# Swedish - balans och statistik



## Rejzko

A prosecutor who has not investigated a murder yet is to investigate one now. His boss says: "Jag vet att det är massa folk som tvivlar att du klarar av at axla det här, men det rőr mig inte.  Jag vill ha dig _på fältet. Jamen, skit i all balans och statistik!" Does it mean that he should not do any paperwork now and concentrate on the investigation or does it mean that his bilance is not very good but his boss does not care?_


----------



## Ben Jamin

His boss wants him to work with the case, do the practical job, and he does not care if his subordinate does not succeed and spoils the result records.


----------



## Rejzko

So "balans och statistik" can be understood as "results"?


----------



## Ben Jamin

Rejzko said:


> So "balans och statistik" can be understood as "results"?

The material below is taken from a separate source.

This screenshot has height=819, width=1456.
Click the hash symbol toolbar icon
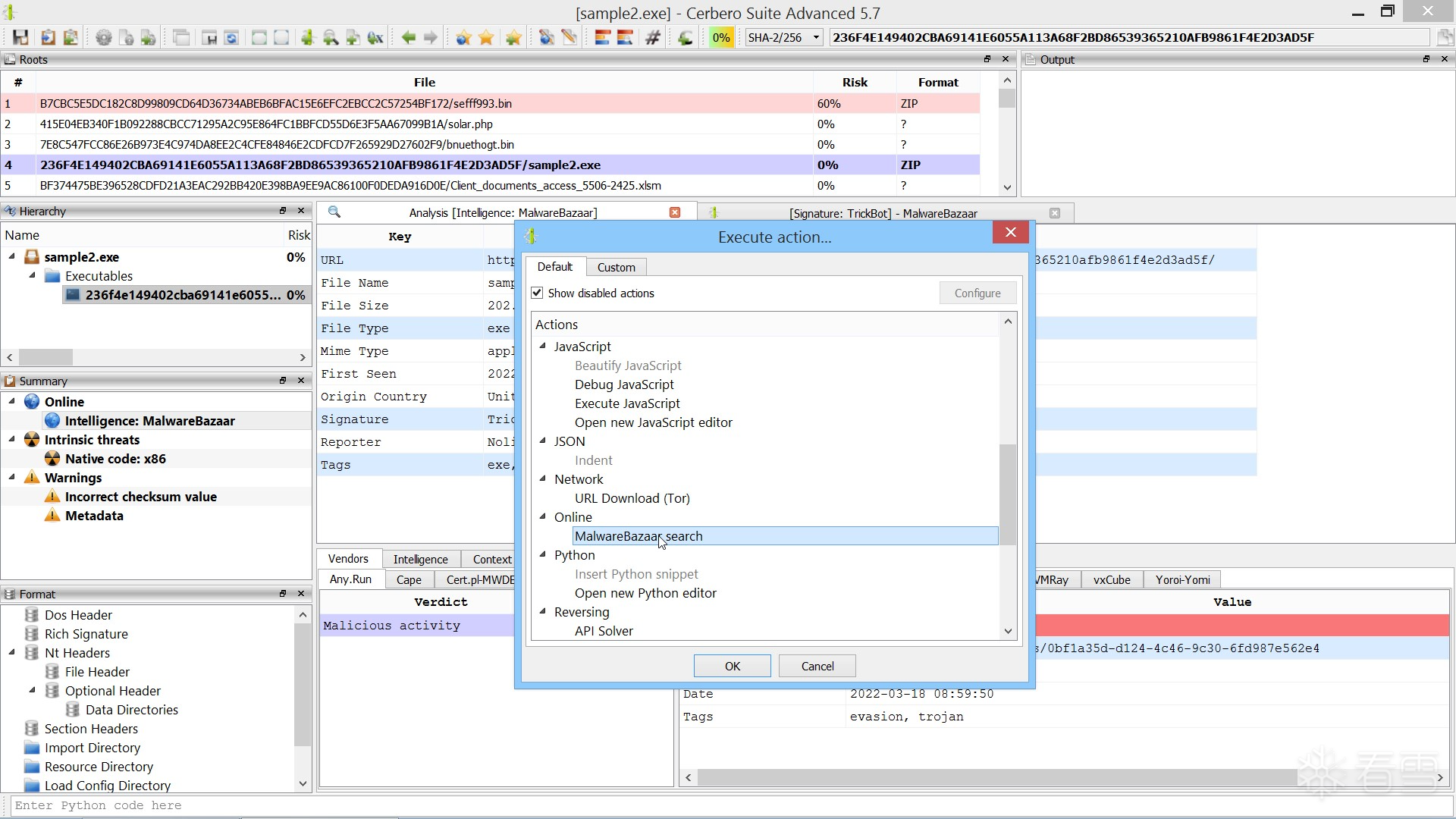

No. As [assessment of] *result records*.


----------



## Rejzko

I think the boss does care about the results, but he is implying that he does not expect his subordinate to spoil them.  Anyway, the meaning is clear now. Thanks.


----------



## MattiasNYC

The interpretation doesn't sound right to me. I could be wrong of course.

What's the source?


----------



## Rejzko

MattiasNYC said:


> The interpretation doesn't sound right to me. I could be wrong of course.
> 
> What's the source?


 It is the tv series Midnattssol. It is clear from the context that the prosecutor has not been very successful. He only dealt with  fast driving etc. And now he is to lead the preliminary investigation of murder.  I think that the boss wants to express confidence in him. What I don't know is what "balans och statistik" means exactly. Whether this is an internal evaluation of his results or success at court.


----------



## MattiasNYC

What episode? I can take a look at it....


----------



## Rejzko

Episode 2, at the beginning.


----------



## Rejzko

About 7th minute.


----------



## MattiasNYC

I listened to it. I have to admit that it doesn't make much sense to me without context. Perhaps it's a phrase used in that line of work. It also occurs once in Episode 1 which I skimmed through.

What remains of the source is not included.